Exercise: The answer must be the full listing, repeated exactly.

Records to process:
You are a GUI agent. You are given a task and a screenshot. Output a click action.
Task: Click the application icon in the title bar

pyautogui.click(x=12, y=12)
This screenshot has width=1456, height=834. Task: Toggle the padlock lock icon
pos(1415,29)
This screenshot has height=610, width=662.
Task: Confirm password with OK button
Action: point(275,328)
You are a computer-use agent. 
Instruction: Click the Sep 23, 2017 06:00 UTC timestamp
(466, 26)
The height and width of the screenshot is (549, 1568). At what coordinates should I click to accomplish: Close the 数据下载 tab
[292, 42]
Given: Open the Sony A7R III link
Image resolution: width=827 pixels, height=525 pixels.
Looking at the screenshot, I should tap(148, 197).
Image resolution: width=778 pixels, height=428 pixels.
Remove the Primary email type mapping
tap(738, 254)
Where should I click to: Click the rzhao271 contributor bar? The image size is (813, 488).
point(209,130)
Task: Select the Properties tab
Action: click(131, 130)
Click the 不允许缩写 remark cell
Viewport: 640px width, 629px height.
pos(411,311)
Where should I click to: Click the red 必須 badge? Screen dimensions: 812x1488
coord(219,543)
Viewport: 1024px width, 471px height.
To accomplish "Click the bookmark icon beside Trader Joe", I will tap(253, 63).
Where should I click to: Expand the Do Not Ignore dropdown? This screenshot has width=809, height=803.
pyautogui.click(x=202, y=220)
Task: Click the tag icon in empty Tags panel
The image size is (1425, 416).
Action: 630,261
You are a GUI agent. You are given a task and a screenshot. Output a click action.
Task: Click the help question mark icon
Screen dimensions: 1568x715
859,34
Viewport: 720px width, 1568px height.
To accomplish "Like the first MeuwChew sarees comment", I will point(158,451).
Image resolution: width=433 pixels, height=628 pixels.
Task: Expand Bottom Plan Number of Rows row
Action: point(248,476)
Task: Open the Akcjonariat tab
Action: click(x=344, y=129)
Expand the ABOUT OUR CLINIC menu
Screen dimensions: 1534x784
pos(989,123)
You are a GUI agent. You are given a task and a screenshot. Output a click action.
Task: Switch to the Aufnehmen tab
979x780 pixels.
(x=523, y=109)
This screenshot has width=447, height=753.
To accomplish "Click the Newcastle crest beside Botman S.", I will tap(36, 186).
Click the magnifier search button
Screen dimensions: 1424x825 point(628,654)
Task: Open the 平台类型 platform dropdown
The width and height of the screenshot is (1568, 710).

Answer area:
You are a GUI agent. You are given a task and a screenshot. Output a click action.
Task: Click the application icon in the title bar

pyautogui.click(x=12, y=12)
This screenshot has width=1456, height=834. Task: Toggle the padlock lock icon
pos(1415,29)
This screenshot has height=610, width=662.
Task: Confirm password with OK button
Action: point(275,328)
You are a computer-use agent. 
Instruction: Click the Sep 23, 2017 06:00 UTC timestamp
(466, 26)
The height and width of the screenshot is (549, 1568). At what coordinates should I click to accomplish: Close the 数据下载 tab
[292, 42]
Given: Open the Sony A7R III link
Image resolution: width=827 pixels, height=525 pixels.
Looking at the screenshot, I should tap(148, 197).
Image resolution: width=778 pixels, height=428 pixels.
Remove the Primary email type mapping
tap(738, 254)
Where should I click to: Click the rzhao271 contributor bar? The image size is (813, 488).
point(209,130)
Task: Select the Properties tab
Action: click(131, 130)
Click the 不允许缩写 remark cell
Viewport: 640px width, 629px height.
pos(411,311)
Where should I click to: Click the red 必須 badge? Screen dimensions: 812x1488
coord(219,543)
Viewport: 1024px width, 471px height.
To accomplish "Click the bookmark icon beside Trader Joe", I will tap(253, 63).
Where should I click to: Expand the Do Not Ignore dropdown? This screenshot has width=809, height=803.
pyautogui.click(x=202, y=220)
Task: Click the tag icon in empty Tags panel
The image size is (1425, 416).
Action: 630,261
You are a GUI agent. You are given a task and a screenshot. Output a click action.
Task: Click the help question mark icon
Screen dimensions: 1568x715
859,34
Viewport: 720px width, 1568px height.
To accomplish "Like the first MeuwChew sarees comment", I will point(158,451).
Image resolution: width=433 pixels, height=628 pixels.
Task: Expand Bottom Plan Number of Rows row
Action: point(248,476)
Task: Open the Akcjonariat tab
Action: click(x=344, y=129)
Expand the ABOUT OUR CLINIC menu
Screen dimensions: 1534x784
pos(989,123)
You are a GUI agent. You are given a task and a screenshot. Output a click action.
Task: Switch to the Aufnehmen tab
979x780 pixels.
(x=523, y=109)
This screenshot has width=447, height=753.
To accomplish "Click the Newcastle crest beside Botman S.", I will tap(36, 186).
Click the magnifier search button
Screen dimensions: 1424x825 point(628,654)
Task: Open the 平台类型 platform dropdown
The width and height of the screenshot is (1568, 710).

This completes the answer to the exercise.